According to a recent article published in The Guardian, Tony Abbott must find at least another AUS$ 4 billion for his climate policy, Direct Action, otherwise he will be forced to break his pledge to cut emissions by 5% by 2020 and instead allow them to increase by 9%.
The Coalition has insisted that it will provide no more than the AUS$ 2.5 billion it has allocated to purchase emissions reductions from polluters.

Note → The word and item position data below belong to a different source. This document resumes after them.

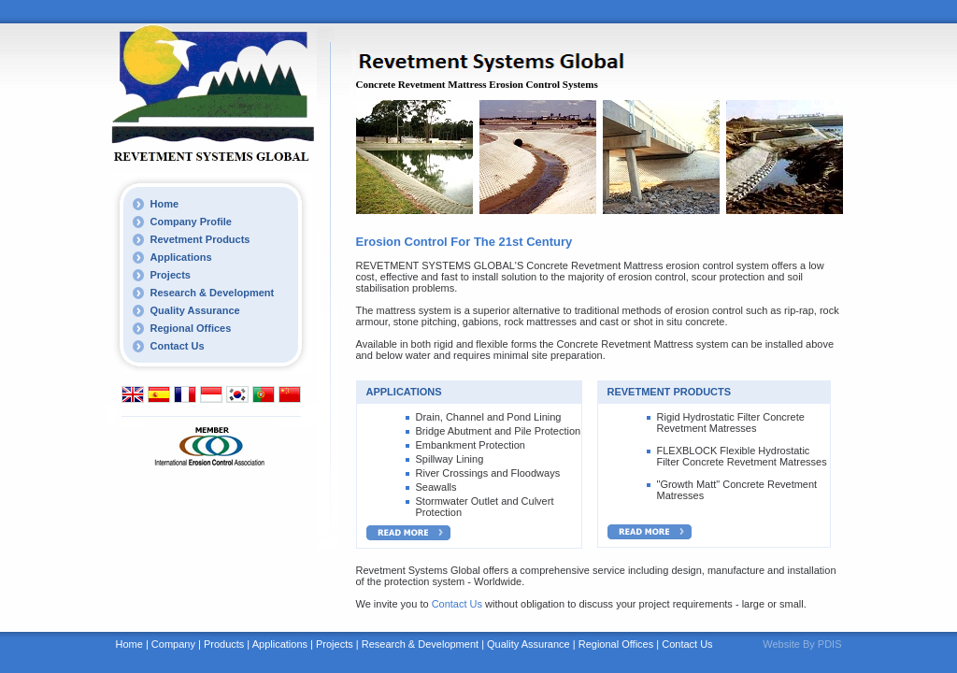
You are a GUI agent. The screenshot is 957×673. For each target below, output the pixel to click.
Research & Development (212, 292)
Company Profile (191, 221)
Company (173, 644)
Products (224, 644)
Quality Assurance (195, 310)
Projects (170, 274)
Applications (181, 257)
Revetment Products (200, 239)
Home (164, 203)
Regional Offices (191, 328)
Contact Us (177, 345)
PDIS (830, 644)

However, a report issued by the Climate Institute suggests that at least AUS$ 4.07 billion more will be required to meet their target.
Tony Abbott has refused to accept the findings, saying that ‘Greg Hunt [the Coalitions climate spokesman] is confident, as am I, that we can purchase sufficient emissions from the funding envelope we have provide’.

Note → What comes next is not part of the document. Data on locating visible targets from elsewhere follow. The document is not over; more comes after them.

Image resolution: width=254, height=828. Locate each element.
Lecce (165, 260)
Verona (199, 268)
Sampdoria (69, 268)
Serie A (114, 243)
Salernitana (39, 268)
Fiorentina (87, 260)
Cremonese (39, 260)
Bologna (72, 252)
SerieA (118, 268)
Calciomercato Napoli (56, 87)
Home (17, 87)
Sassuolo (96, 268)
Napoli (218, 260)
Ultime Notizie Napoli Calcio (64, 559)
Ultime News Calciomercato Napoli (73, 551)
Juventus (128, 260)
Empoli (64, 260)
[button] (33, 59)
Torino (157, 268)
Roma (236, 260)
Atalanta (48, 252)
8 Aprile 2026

Abbott additionally outlined his belief that buying emissions reductions on the international market would amount to Australia ‘shirking [their] environmental duty’.
He has repeatedly condemned Labor’s carbon price plan because it allows the purchase of a proportion of emission reductions overseas, which means although emissions would be significantly lower domestically than if nothing was done, they would still be higher in 2020 than they were in 2000.
Despite Abbott’s protests, the evidence indicates that the Coalition’s current capped spending on their climate policy will result in 40% less domestic emission reduction than Labor’s.
Under Labor’s plan domestic emissions would fall by 287 million t of CO2. In contrast, under Direct Action domestic emissions would fall by 204 million t.
The only way the Coalition could meet the 2020 target without massive new spending would be to copy Labor’s policy and purchase permits overseas.
Furthermore, while Labor’s scheme would reduce Australia’s reliance on coal fired power over time, under the Coalition’s plan it would increase.
Under Labor, coal fired power would account for an estimated 61% of electricity generation in 2020, 53% in 2030 and 31% in 2050. However, under the Coalition plan, which makes it voluntary for polluters to reduce emissions, coal fired power would be 64% of electricity in 2020, 66% in 2030 and 69% in 2030.
The Coalition’s policy represents an effective subsidy of AUS$ 50 billion for polluting industries in 2020, according to analysis.
The Climate Institute have additionally raised concerns that a program based on annual budget outlays is always susceptible to budget cuts, especially since the Coalition has said that it will review and possibly revise Direct Action in 2015.
Edited from various sources by Emma McAleavey.